The woman in the meme — and the person who posted it — didn’t lose a great-uncle to lynching in the 1940s or ’50s. Her mother never suffered the indignity of being sprayed with a high-pressure fire hose to “cleanse” the streets of her and her friends.

She never had to attend a school named for the oppressors of her ancestors or listen to her parents talk about being beaten and jailed for trying to register to vote.

She has not had an unarmed uncle, a brother or a cousin shot by a cop who thought he might have smelled pot and then gotten away with it because the victim reached for his wallet and the cop “feared for my life.”

She never had to go to a segregated school where everything — from the building itself to the books and equipment — is inferior. And although this was addressed with desegregation in the 1960s, schools are very nearly as segregated now as they were in the Jim Crow era.

People of color are 16 times more likely to be shot and killed during a routine traffic stop.

The corporate-run prisons use fourth-grade reading test scores of students in these segregated schools to determine their future prison populations.

My reply ended with, “But OK, stay in your cozy little world where nobody ever tried to kill you because of the color of your skin. It must be very nice and warm and cozy there.”

The other meme was about how people can choose how to respond to triggers by choosing to be OK.

My response was, “Obviously you’re never been raped or lost a relative to lynching.”

I can’t choose to be OK when some trigger takes me back to the moment of my son’s death or to being molested as a child. That’s why these things are called triggers.

When you pull the trigger to a loaded gun, it goes off. Those traumas are the bullets. Get it?

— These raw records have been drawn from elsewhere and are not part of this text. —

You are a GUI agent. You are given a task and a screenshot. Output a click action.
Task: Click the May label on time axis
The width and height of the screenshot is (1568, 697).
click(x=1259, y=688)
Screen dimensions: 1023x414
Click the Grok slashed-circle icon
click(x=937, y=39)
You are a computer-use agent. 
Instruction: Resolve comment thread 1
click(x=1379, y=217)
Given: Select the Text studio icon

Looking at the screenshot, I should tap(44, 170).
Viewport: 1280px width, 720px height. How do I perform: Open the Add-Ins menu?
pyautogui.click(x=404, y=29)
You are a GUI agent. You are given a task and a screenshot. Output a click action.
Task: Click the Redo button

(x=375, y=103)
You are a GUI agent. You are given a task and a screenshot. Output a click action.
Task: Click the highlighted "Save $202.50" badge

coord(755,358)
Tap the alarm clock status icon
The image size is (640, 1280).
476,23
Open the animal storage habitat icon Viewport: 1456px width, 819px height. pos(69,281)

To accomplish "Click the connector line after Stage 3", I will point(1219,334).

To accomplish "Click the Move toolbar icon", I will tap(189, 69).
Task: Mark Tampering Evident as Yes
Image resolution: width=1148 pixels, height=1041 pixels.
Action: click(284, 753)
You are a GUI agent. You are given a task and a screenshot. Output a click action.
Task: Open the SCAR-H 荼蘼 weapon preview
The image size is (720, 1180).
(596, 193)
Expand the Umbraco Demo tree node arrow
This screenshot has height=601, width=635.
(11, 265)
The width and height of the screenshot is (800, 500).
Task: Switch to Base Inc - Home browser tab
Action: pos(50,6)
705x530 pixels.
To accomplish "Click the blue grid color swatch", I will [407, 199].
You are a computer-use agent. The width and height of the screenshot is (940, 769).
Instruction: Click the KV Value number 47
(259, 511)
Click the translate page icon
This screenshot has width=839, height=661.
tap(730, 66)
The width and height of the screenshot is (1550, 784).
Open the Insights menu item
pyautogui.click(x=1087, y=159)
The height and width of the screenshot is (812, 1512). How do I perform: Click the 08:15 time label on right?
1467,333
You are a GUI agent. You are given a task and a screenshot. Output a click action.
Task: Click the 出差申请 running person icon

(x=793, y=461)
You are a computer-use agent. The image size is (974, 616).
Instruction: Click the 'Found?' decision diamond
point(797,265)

You have no right to tell anyone else how to react to walking by a statue every day that glorifies the people who caused your trauma — the trauma that’s written in your DNA because this person who’s being glorified was among those who fought for his right to own you. And you walk on a street named for another of them and go to a school named for yet another …

You’ve never been followed by security guards when you walk into a store because you’re black so you must be a criminal.

You have no right to tell a person of color the cop isn’t going to hurt him after you’ve seen on video the murders of innocent people who look like you and then seen the victim vilified in the media because he might have been jaywalking or the cop thinks he might have smelled pot, and then watched the murderer walk free, even with video evidence against him or her.

In the NFL, murderers, abusers and other criminals get to play again, but a single man who knelt rather than stood for the anthem of the nation that still oppresses people who look like him is blackballed.

It is time for these monuments to be removed from the public square and placed in context in museums and cemeteries.

We need to start thinking about how to replace the monuments to hate with monuments to the courageous people who fought — and continue to fight — racism and oppression.

We need to build monuments to the people who were bought and sold and endured hideous torture before perishing as the property of others.

We need to build monuments to the abolitionists.

We need to build bridges of understanding so more of us understand the trauma others endure, even if that trauma doesn’t affect us. That’s called compassion and empathy. We should try that for a change.